== Task objective ==
Set the data down once more, in full and exactly.

== Records provided ==

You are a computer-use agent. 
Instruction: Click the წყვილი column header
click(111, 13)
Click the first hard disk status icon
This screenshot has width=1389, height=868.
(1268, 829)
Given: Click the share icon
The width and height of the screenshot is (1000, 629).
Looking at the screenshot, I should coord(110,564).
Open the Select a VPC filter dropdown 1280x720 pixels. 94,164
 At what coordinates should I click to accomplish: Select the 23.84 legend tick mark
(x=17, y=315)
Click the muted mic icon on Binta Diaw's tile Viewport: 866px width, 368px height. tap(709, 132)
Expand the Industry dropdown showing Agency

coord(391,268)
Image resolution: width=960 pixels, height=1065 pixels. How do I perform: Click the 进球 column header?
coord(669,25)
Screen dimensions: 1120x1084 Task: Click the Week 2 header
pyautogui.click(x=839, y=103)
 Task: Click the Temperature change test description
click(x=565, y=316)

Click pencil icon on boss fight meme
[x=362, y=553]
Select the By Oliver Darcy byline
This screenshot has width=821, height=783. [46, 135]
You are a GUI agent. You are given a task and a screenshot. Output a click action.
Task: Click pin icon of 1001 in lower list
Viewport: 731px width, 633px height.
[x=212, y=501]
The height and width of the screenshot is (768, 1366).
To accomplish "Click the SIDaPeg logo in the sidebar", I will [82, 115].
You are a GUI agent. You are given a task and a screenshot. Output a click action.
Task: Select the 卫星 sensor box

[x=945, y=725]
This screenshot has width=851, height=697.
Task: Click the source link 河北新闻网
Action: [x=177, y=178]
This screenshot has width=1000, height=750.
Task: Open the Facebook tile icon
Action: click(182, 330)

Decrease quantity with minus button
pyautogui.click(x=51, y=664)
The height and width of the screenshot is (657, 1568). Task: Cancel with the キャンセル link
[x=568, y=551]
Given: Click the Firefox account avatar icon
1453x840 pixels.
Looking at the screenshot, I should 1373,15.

== Solution to this problem ==
You are a computer-use agent. 
Instruction: Click the წყვილი column header
click(111, 13)
Click the first hard disk status icon
This screenshot has width=1389, height=868.
(1268, 829)
Given: Click the share icon
The width and height of the screenshot is (1000, 629).
Looking at the screenshot, I should coord(110,564).
Open the Select a VPC filter dropdown 1280x720 pixels. 94,164
 At what coordinates should I click to accomplish: Select the 23.84 legend tick mark
(x=17, y=315)
Click the muted mic icon on Binta Diaw's tile Viewport: 866px width, 368px height. tap(709, 132)
Expand the Industry dropdown showing Agency

coord(391,268)
Image resolution: width=960 pixels, height=1065 pixels. How do I perform: Click the 进球 column header?
coord(669,25)
Screen dimensions: 1120x1084 Task: Click the Week 2 header
pyautogui.click(x=839, y=103)
 Task: Click the Temperature change test description
click(x=565, y=316)

Click pencil icon on boss fight meme
[x=362, y=553]
Select the By Oliver Darcy byline
This screenshot has width=821, height=783. [46, 135]
You are a GUI agent. You are given a task and a screenshot. Output a click action.
Task: Click pin icon of 1001 in lower list
Viewport: 731px width, 633px height.
[x=212, y=501]
The height and width of the screenshot is (768, 1366).
To accomplish "Click the SIDaPeg logo in the sidebar", I will [82, 115].
You are a GUI agent. You are given a task and a screenshot. Output a click action.
Task: Select the 卫星 sensor box

[x=945, y=725]
This screenshot has width=851, height=697.
Task: Click the source link 河北新闻网
Action: [x=177, y=178]
This screenshot has width=1000, height=750.
Task: Open the Facebook tile icon
Action: click(182, 330)

Decrease quantity with minus button
pyautogui.click(x=51, y=664)
The height and width of the screenshot is (657, 1568). Task: Cancel with the キャンセル link
[x=568, y=551]
Given: Click the Firefox account avatar icon
1453x840 pixels.
Looking at the screenshot, I should 1373,15.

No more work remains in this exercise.